Traditional Irish Music
Hey Flute Players,
I want to get my first Irish flute and I need some guidance as to where and what type of Irish flute I should get. I've played tin whistle for about 2 years and classical flute for 7 years --so I think I'm kind of familiar with how to play those.
I was thinking of getting a delrin plastic flute.
Good thinking IMO. I have a Delrin short foot Pratten by Rob Forbes that is brilliant, i have heard good reviews on Copley and Garry Somers Delrin flutes as well.
I have been playing for about 20 years. My advice is that with simple-system flutes, as with other instruments, you get what you pay for. If you want an instrument that will enable you to add value in a good session, then my advice is to avoid lightweight materials like the various forms of plastic and to go for a "real" instrument made from at least African blackwood or, if you can afford it or get it, cocus wood.

### To be done
• A. In the Irish flute discussion, how many years has the person seeking a first Irish flute played classical flute?
• B. Carry on the Irish flute discussion from the point at which it stops.
The listing that comes after this has no connection to the Irish flute discussion.

(Records of locating words and elements)
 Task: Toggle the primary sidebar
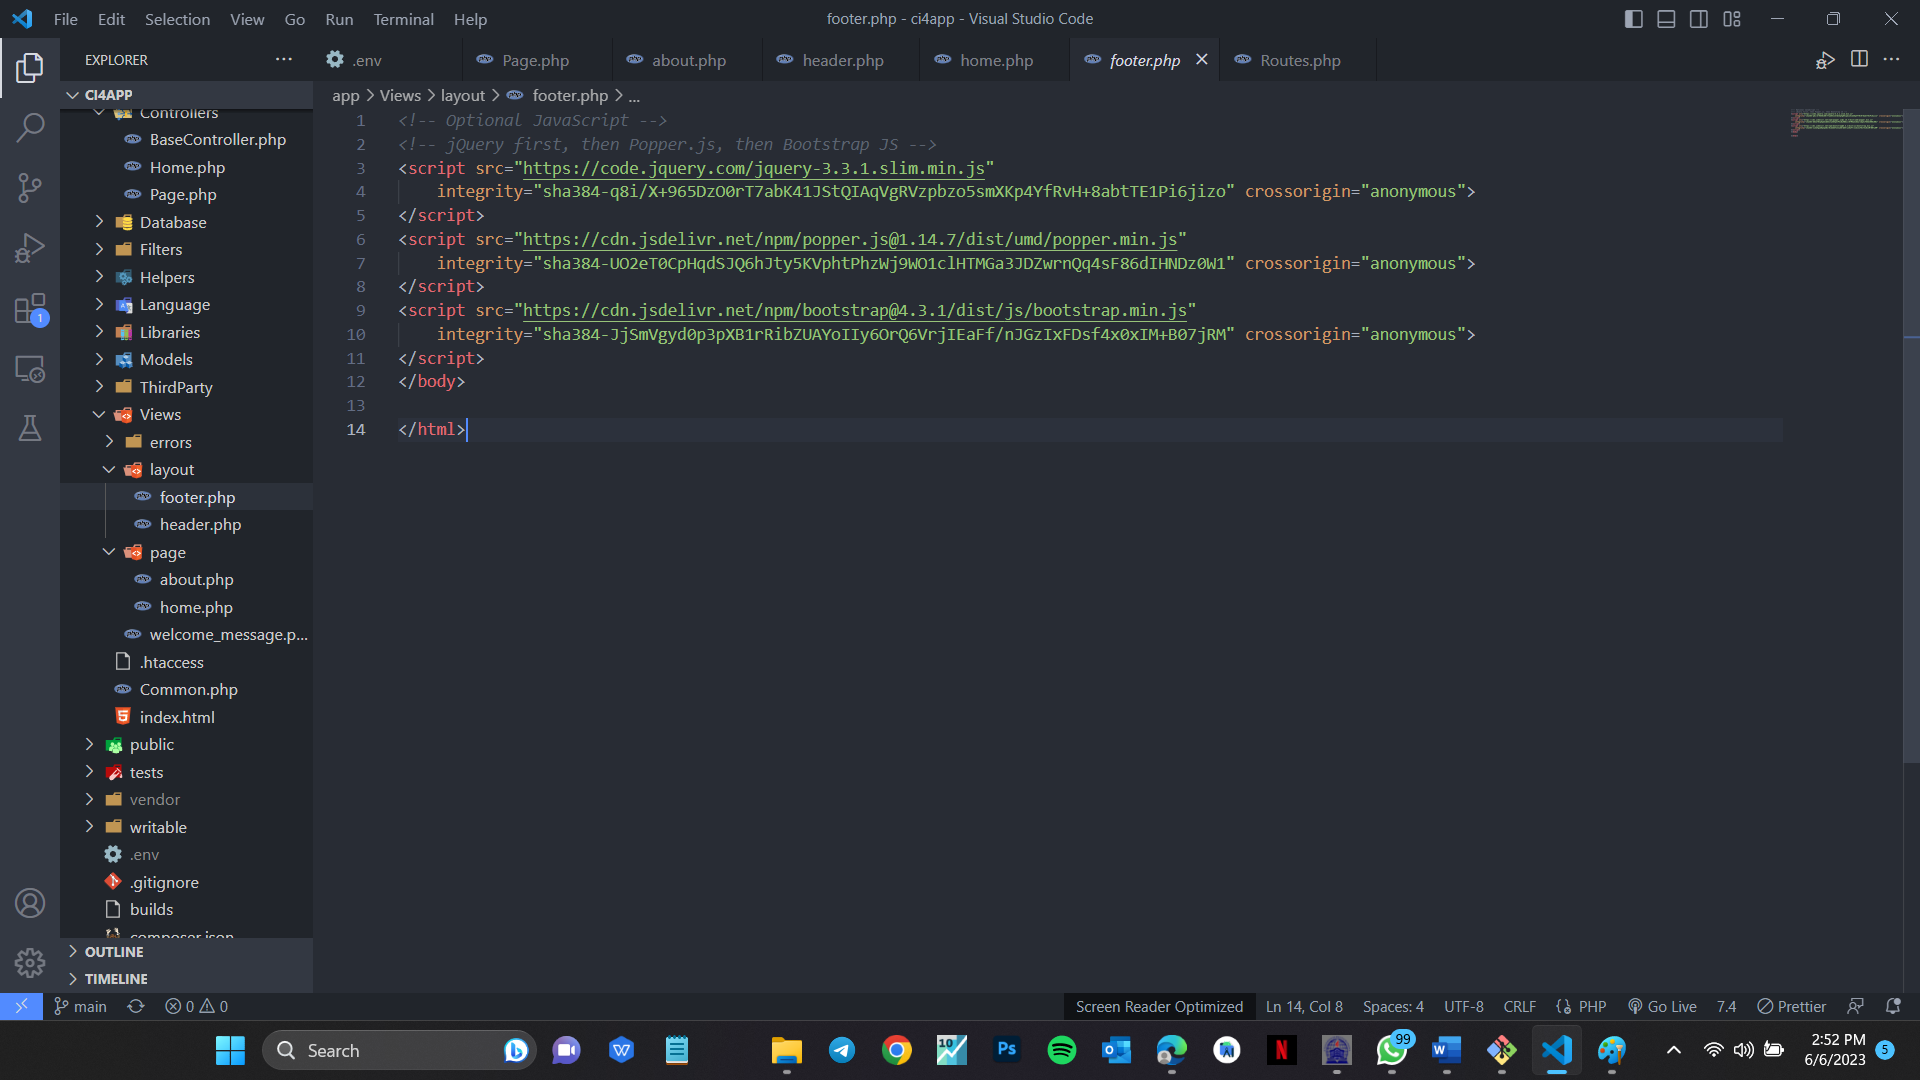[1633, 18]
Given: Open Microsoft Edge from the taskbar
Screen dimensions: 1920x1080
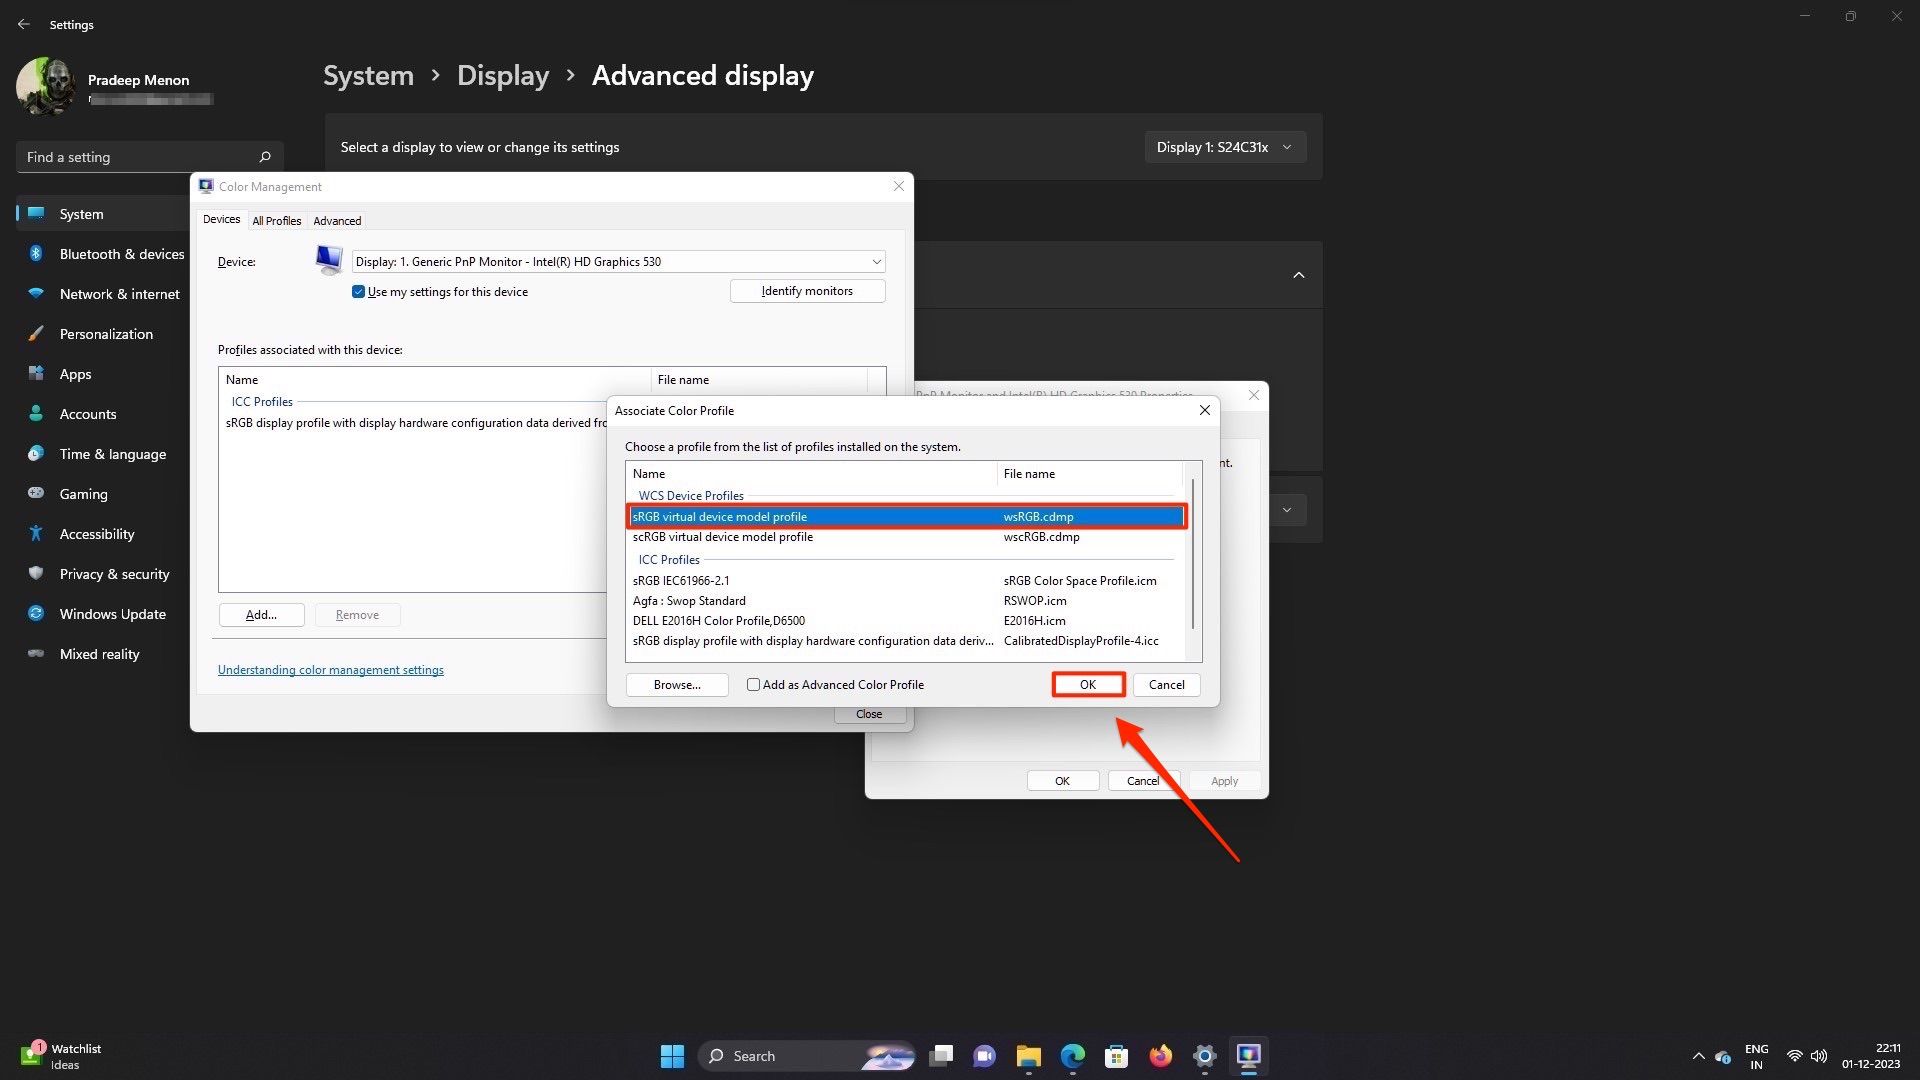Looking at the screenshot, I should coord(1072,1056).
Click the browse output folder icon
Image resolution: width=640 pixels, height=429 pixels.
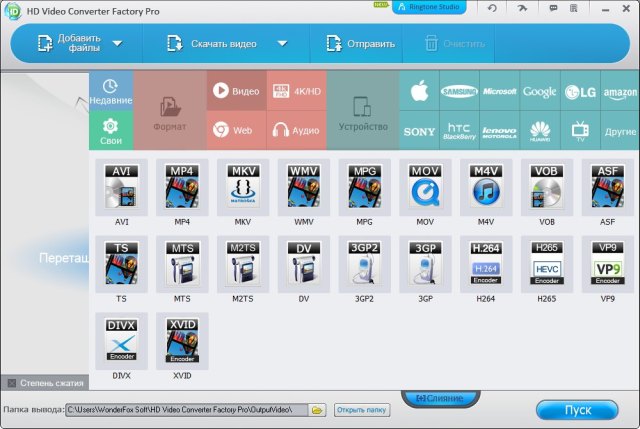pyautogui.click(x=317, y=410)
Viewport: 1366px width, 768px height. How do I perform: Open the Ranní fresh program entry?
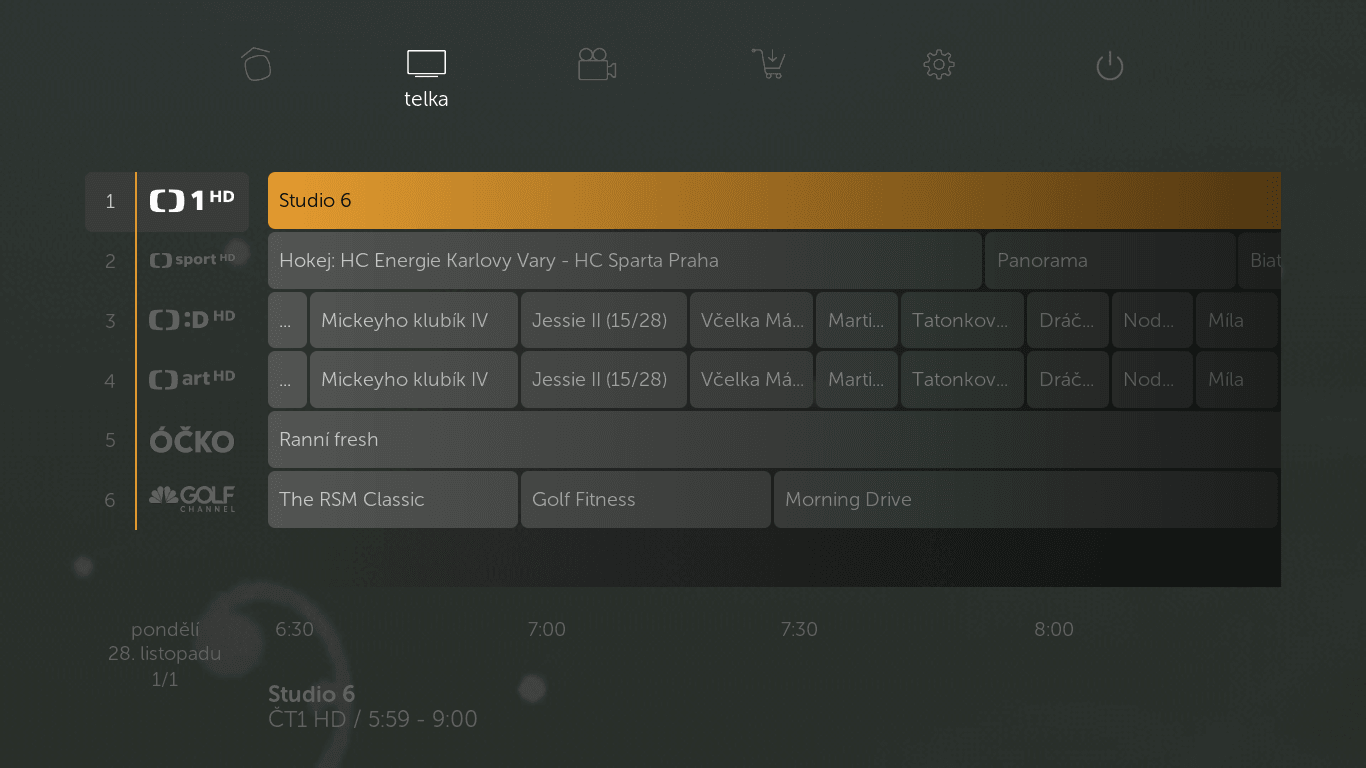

### Answers to the exercises
• A. Seven years.

• B.
If you want to go for a vintage 19th c. instrument, then you need to know what you are doing, or else enlist the help of someone who does. The really good makes (Fentum, Prowse, Boosey, Rudall & Rose, Liddle....) generally attract a premium due to their collector's value. Avoid 19th c. German flutes - they are all rubbish. Get a London-made instrument.
As for modern wooden instruments, I own a Sam Murray in Eb (3 keys) and a Stephane Morvan in D (6 keys). IMO, they are the top men and those flutes will do me for the rest of my life and probably become heirlooms thereafter. I have personal experience of flutes by Eamonn Cotter and he is another top man, IMO. Americans swear by Olwell but when I heard one being played it seemed to be very powerful but somewhat lacking in character - but it could be that it wasn't being played well. Likewise for Martin Doyle. Hamilton flutes have a reputation for variable quality, presumably due to subcontracting their manufacture. I know a man who had to have the holes plugged and re-drilled in different locations on his Hamilton flute. But there are some excellent Hamiltons around, I am told. The flutes of Gilles Lehart have an excellent reputation.
But as for good makers, you will get as many opinions as there are people on this group. Few people will admit they bought a dud. Also, some players are relatively inexperienced and think their flute is great because they never owned a really good one. (I expect that comment will win me few friends :-) ).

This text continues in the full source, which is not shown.